**What this task involves:** Your task is to copy the lines of the data below from the line holding "The height and" through the line holding "Enable the Start", inclusive, exactly and with nothing added.

**Records for this task:**
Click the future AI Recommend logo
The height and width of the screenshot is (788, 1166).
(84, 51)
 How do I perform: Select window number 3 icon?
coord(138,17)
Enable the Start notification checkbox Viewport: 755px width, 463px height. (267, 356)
--
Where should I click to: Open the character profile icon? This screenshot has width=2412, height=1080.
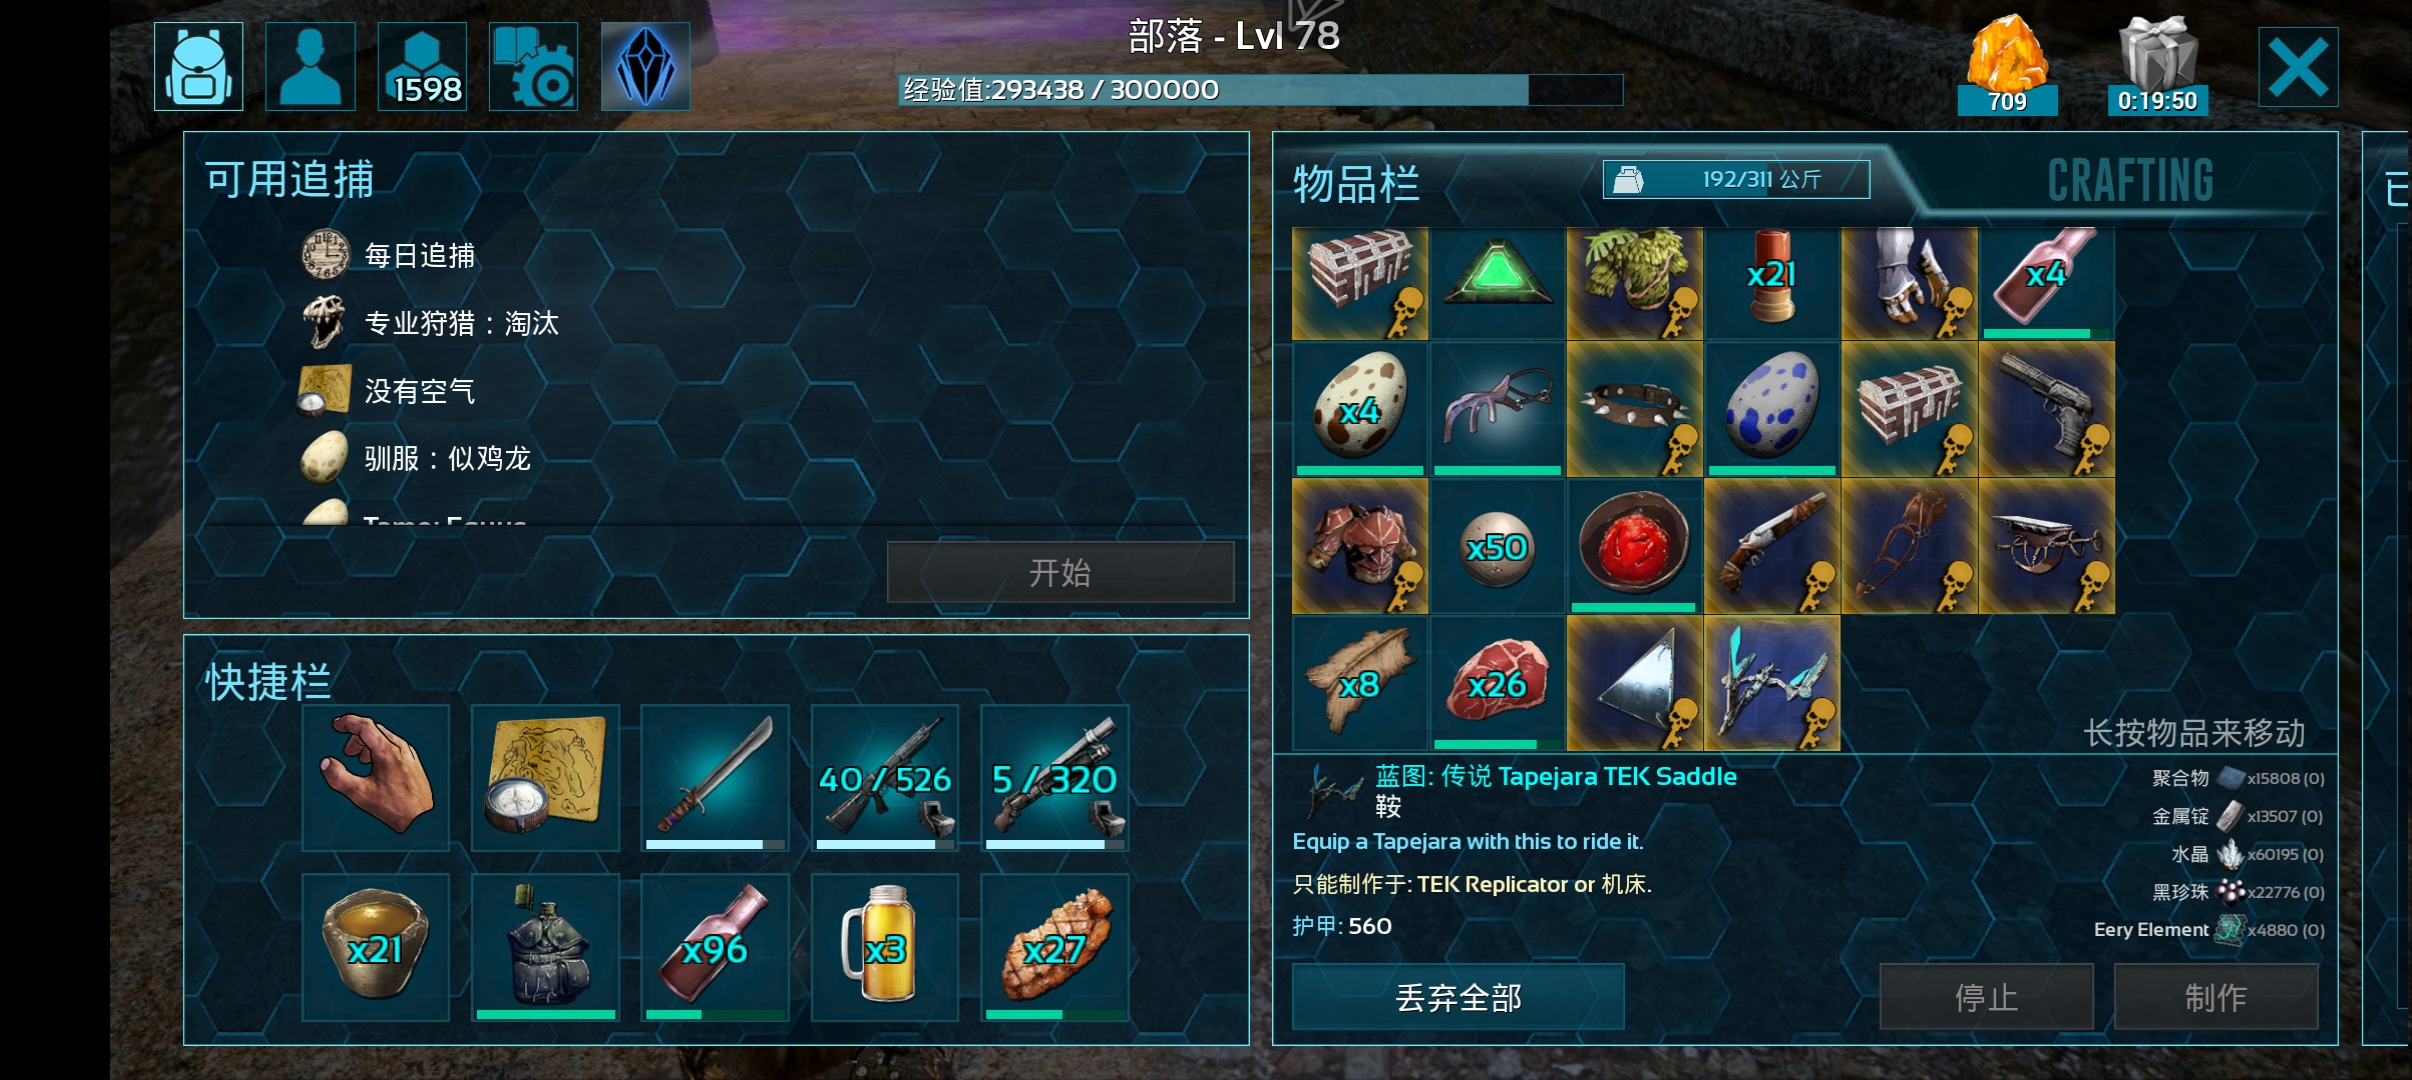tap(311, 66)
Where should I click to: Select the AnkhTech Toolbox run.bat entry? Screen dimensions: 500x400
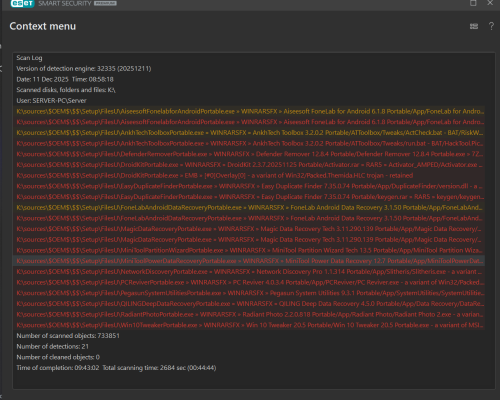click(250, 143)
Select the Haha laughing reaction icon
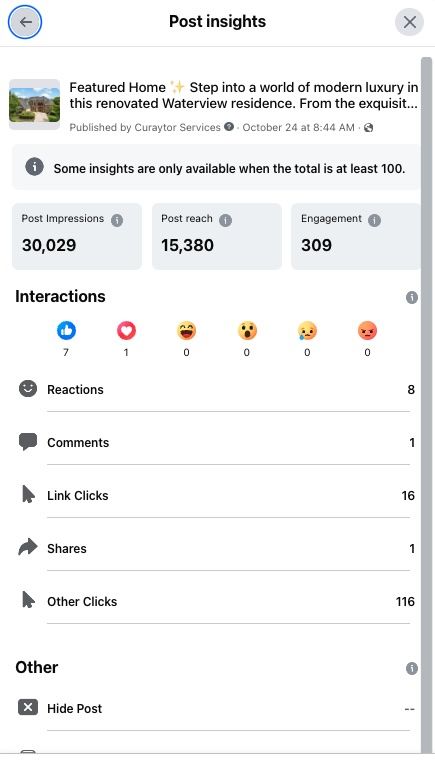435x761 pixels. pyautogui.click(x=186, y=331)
...
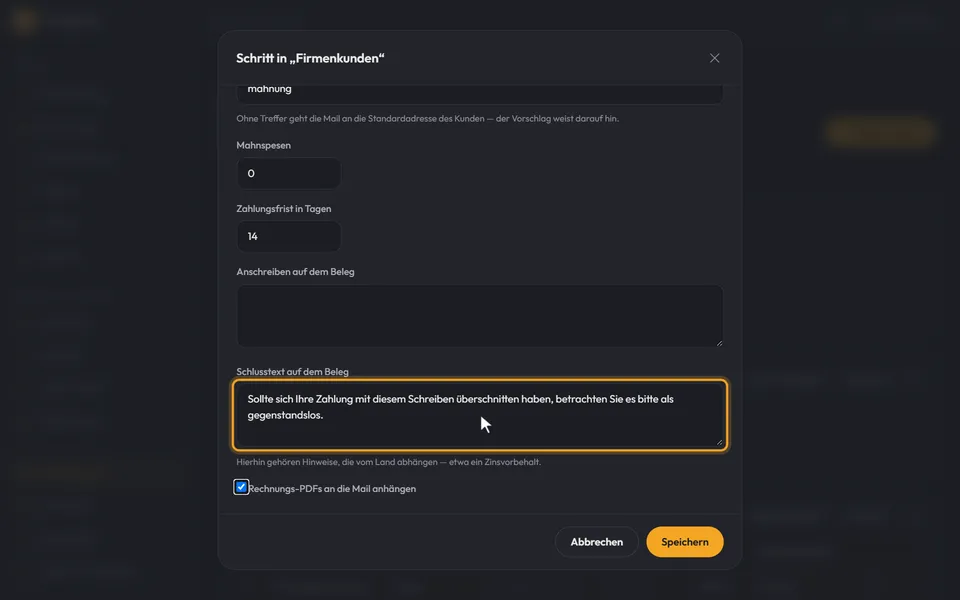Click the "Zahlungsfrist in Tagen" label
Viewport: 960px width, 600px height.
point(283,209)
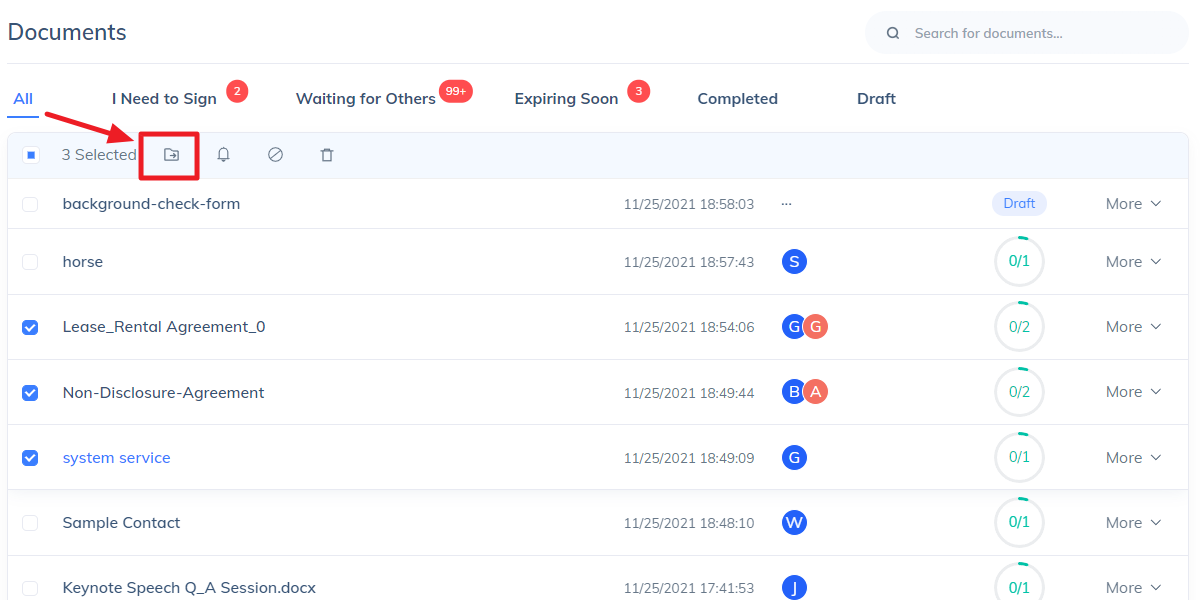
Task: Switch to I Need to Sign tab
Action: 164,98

**Solution:**
The height and width of the screenshot is (788, 1166).
(84, 51)
 How do I perform: Select window number 3 icon?
coord(138,17)
Enable the Start notification checkbox Viewport: 755px width, 463px height. (267, 356)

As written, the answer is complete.